The poll, which was conducted between September 1 and 17, found only 40 percent of the 1,005 adults who participated said they approved of the high court. The number marks a 9 percent decline from the court's approval rating in July, pollsters said.

"Americans' opinions of the U.S. Supreme Court have worsened," pollsters wrote of the results. "This represents, by two percentage points, a new low in Gallup's trend, which dates back to 2000."

U.S. Supreme Court Gallup approval rating
The U.S. Supreme Court's approval rating reached a new low in Gallup polling results released Thursday. Above, the U.S. Supreme Court is seen on September 2 in Washington, D.C. after voting 5-4 not to stop a Texas law that prohibits most abortions after six weeks of pregnancy. Kevin Dietsch/Getty Images

The Supreme Court dropped to a 42 percent approval rating in 2005 and in 2017, and to 43 percent in 2013, according to records of previous Gallup polls. Gallup noted 2005 was the year in which the court allowed the federal government's eminent domain expansion, while 2016 saw the court allowing colleges to factor race into admission decisions and 2013 was marked by a decision that reduced the power of 1965's Voting Rights Act.

As recently as July of 2020, Gallup pollsters found the Supreme Court had an approval rating of 58 percent. Gallup has been keeping records of the Supreme Court's approval rating since the summer of 2000, which was the first of two times the court enjoyed its highest approval rating at 62 percent among Gallup poll respondents.

Pollsters also noted 37 percent of respondents said they viewed the court as being "too conservative," a five-point increase from mid-2020 and feedback that pollsters noted was influenced by respondents' political preferences.

The suspected politicization of the Supreme Court has been of concern to voters in recent years, especially with the shifting balance of Democrat- and Republican-appointed justices.
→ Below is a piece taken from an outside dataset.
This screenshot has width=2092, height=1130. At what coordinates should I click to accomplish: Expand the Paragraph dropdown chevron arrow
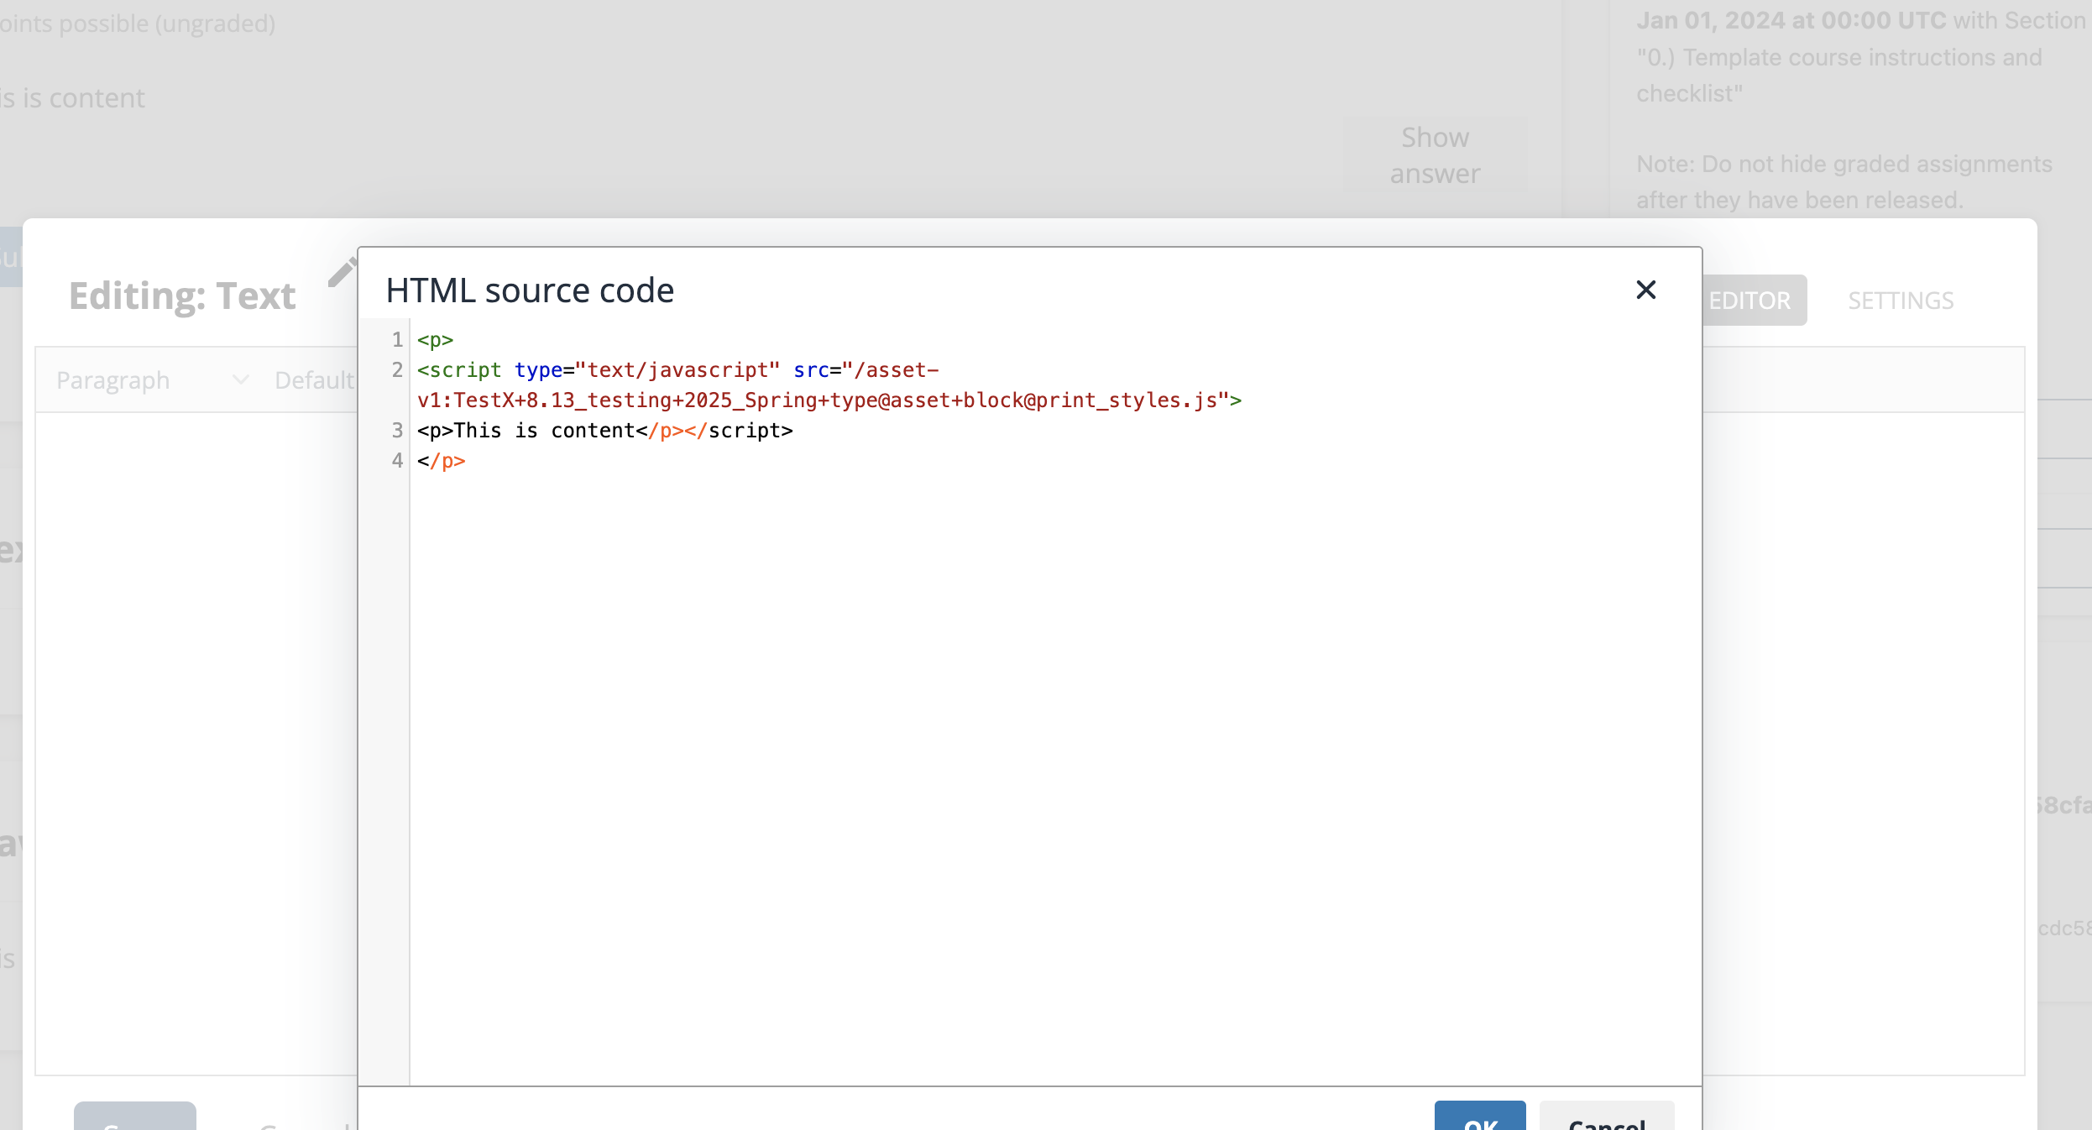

Six justices currently serving on the bench were nominated by Republican presidents, while the other three were nominated by Democrats.

Associate Justice Amy Coney Barrett, whom former President Donald Trump nominated following the death of Associate Justice Ruth Bader Ginsberg, expressed concern about Americans viewing the court as partisan during a lecture she delivered earlier this month. Associate Justice Stephen Breyer also warned people against thinking about the Supreme Court as "another political institution" in a speech at Harvard Law School earlier this year.

While Gallup pollsters said recent emergency rulings by the high court on college vaccine mandates and the eviction moratorium were among topics of concern for poll respondents, the court's decision against stepping in to halt the new abortion law in Texas "has received the most attention."

The new Texas law bans abortions after fetal cardiac activity is detectable, which experts have said can occur as early as six weeks into pregnancy. The law also allows civilians to file lawsuits against individuals who assist pregnant women seeking abortions in violation of the law. It went into effect on September 1 after the Supreme Court voted 5-4 against stepping in to block it.

Gallup's latest poll was conducted by phone and reported a 4 percent margin of error with a 95 percent confidence level, pollsters said.

Newsweek reached out to the U.S. Supreme Court's public information office for comment but did not receive a response in time for publication.